You should never drag out a re-org or pre-announce it.  E.g. don't announce "this week we will re-organize product, and next month we will change engineering".  If possible, all elements of the re-org need to be communicated and implemented simultaneously. If you pre-announce a portion of the re-org, that team will not get any work done until the re-org happens.  Instead, there will be hushed conversations in conference rooms full of gossip and speculation, crazy rumor-mongering, and executive lobbying.
5. Every person on the leadership team should be briefed on the re-org and be ready to answer questions from their team about.  If the re-org reaches or impacts enough of the company, the executives of the company should be briefed ahead of time.  Write up an internal FAQ if needed and circulate it.

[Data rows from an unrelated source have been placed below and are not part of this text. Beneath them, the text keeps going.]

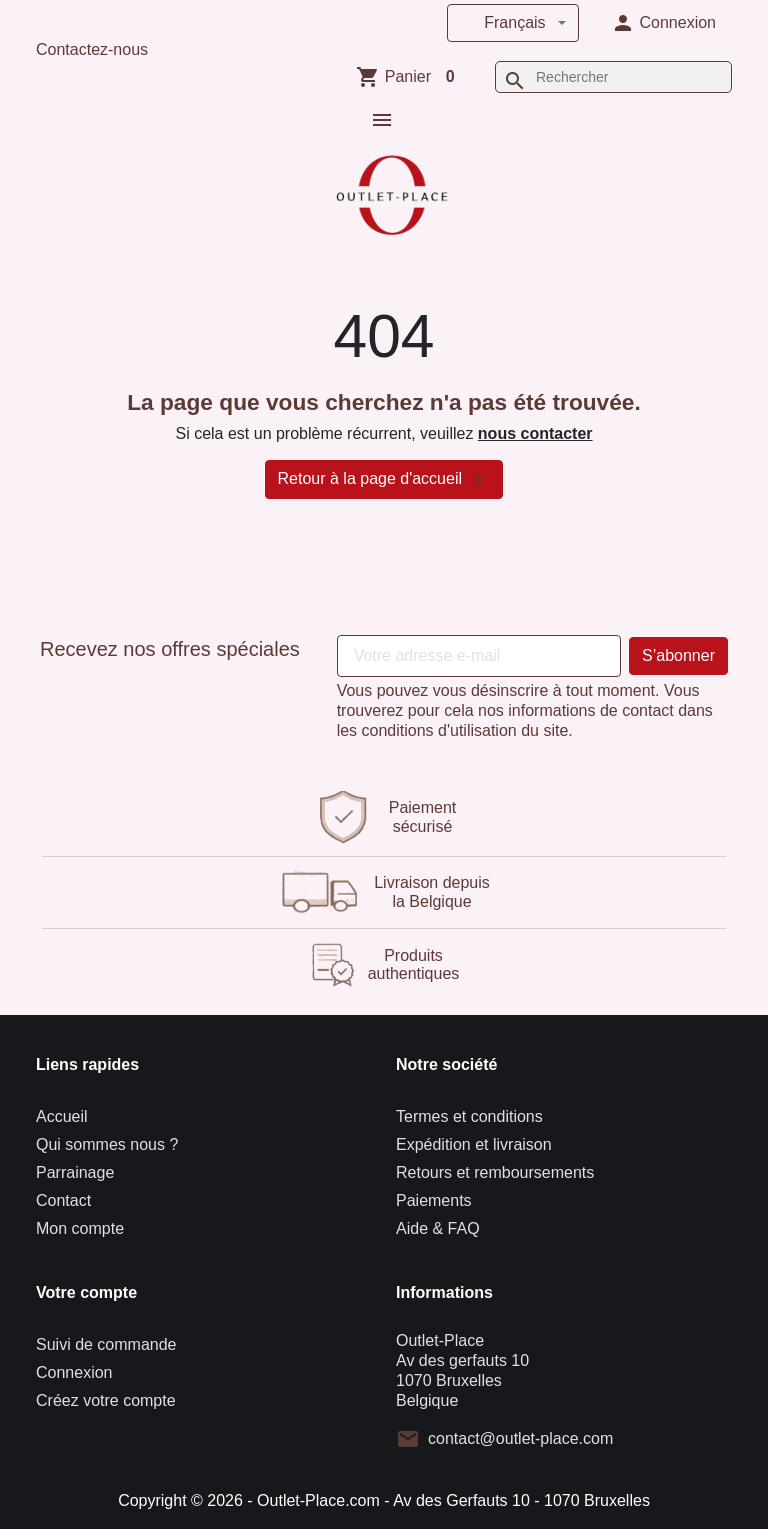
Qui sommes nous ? (107, 1142)
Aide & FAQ (438, 1226)
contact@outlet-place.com (520, 1436)
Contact (63, 1198)
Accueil (62, 1114)
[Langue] (512, 23)
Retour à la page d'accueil (384, 477)
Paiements (434, 1198)
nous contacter (535, 431)
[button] (663, 23)
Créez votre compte (106, 1398)
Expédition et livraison (474, 1142)
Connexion (74, 1370)
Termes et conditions (469, 1114)
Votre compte (86, 1290)
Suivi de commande (106, 1342)
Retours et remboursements (495, 1170)
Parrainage (75, 1170)
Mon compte (80, 1226)
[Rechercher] (613, 77)
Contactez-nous (92, 49)
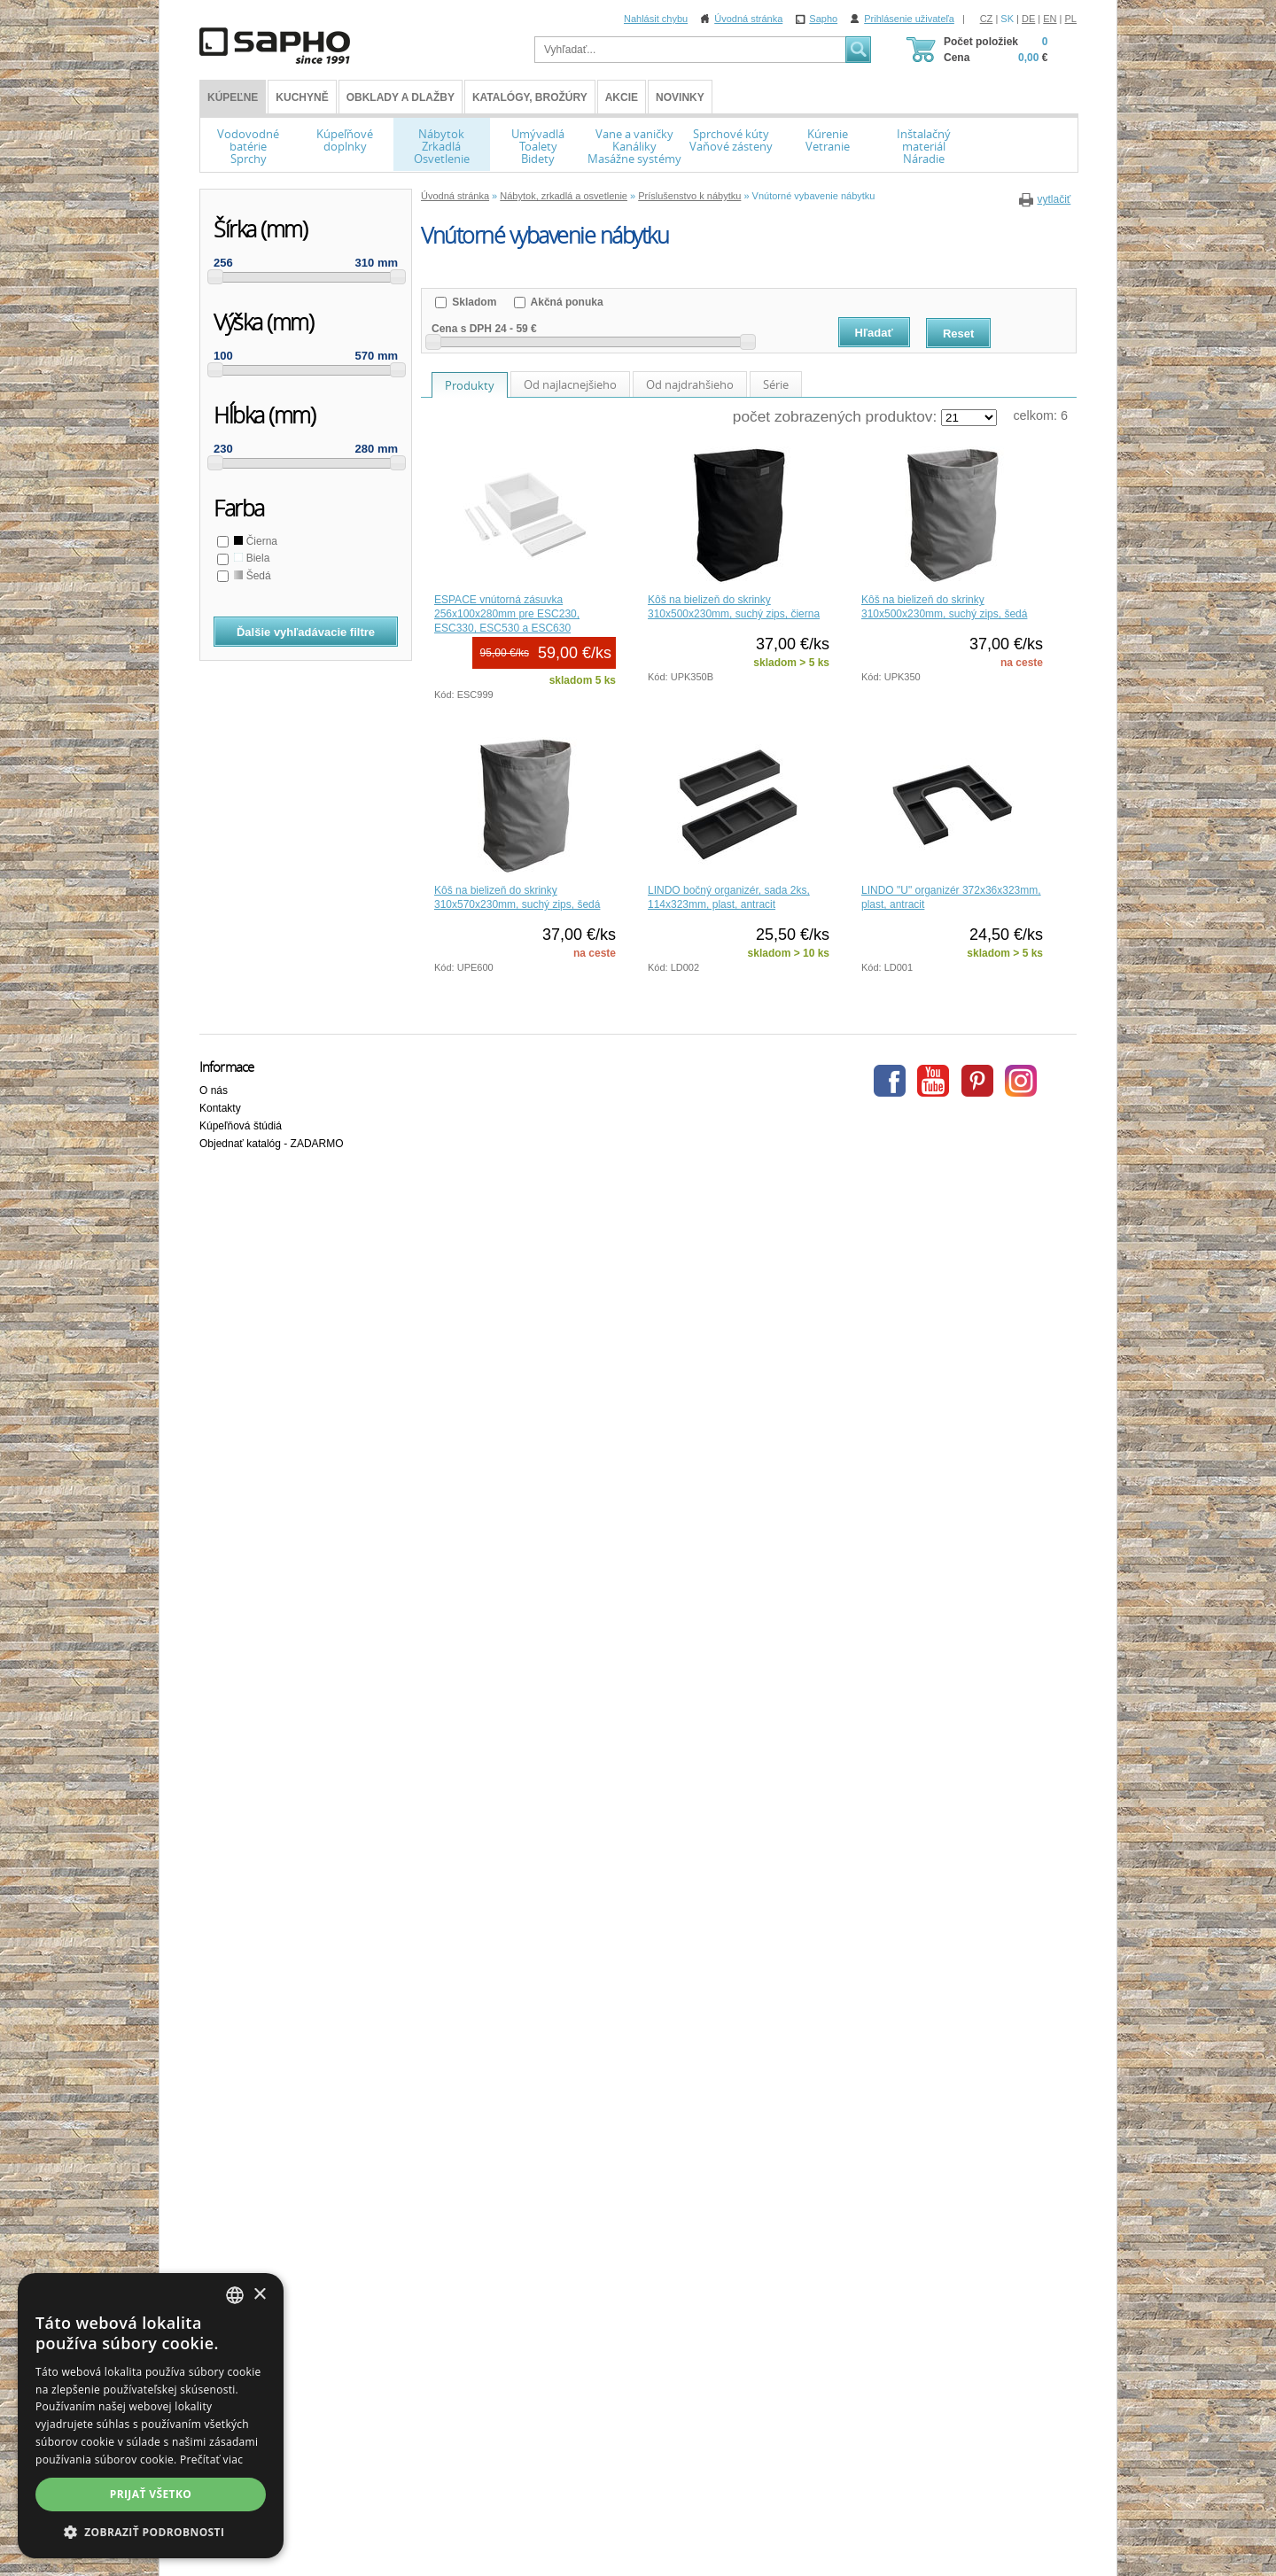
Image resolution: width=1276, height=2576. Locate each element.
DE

6. Remove ambiguity.  Know where ~100% of people are going.
Don't do a partial re-org.  When the re-org is announced, you should know where ~100% of people are going if possible.  The worst possible situation for people is to not know what their future entails.
Make a list of the people most likely to be unhappy with the change and reach out to them quickly after the announcement, or speak to them before the change if necessary.   Make sure to later be accessible to these people so you can explain the reasoning first hand.
7. Communicate directly and clearly, and compassionately.
Don't beat around the bush when doing the re-org.  Explain in clear language what is happening and why.  Listen to people's feedback but be firm about the change.
There will always be people who are unhappy with the shift in org structure.  They may feel passed over for promotion or demoted, even if this is not the case.  Listen carefully and see if you can meet their needs in the future.  However, keep backtracking to a minimum.  You are making this change for a reason, and if you start making exceptions to the squeekiest wheels you may reverse the whole reason you are making the change, as well as show people you are open to being politicked.
Just like letting people go, a re-organization can be unpleasant. There will undoubtedly be people disappointed by their new role or diminished responsibilities. If done right however, your company will function more effectively and be aligned to win. Re-orgs have to occur for the long term success of the company.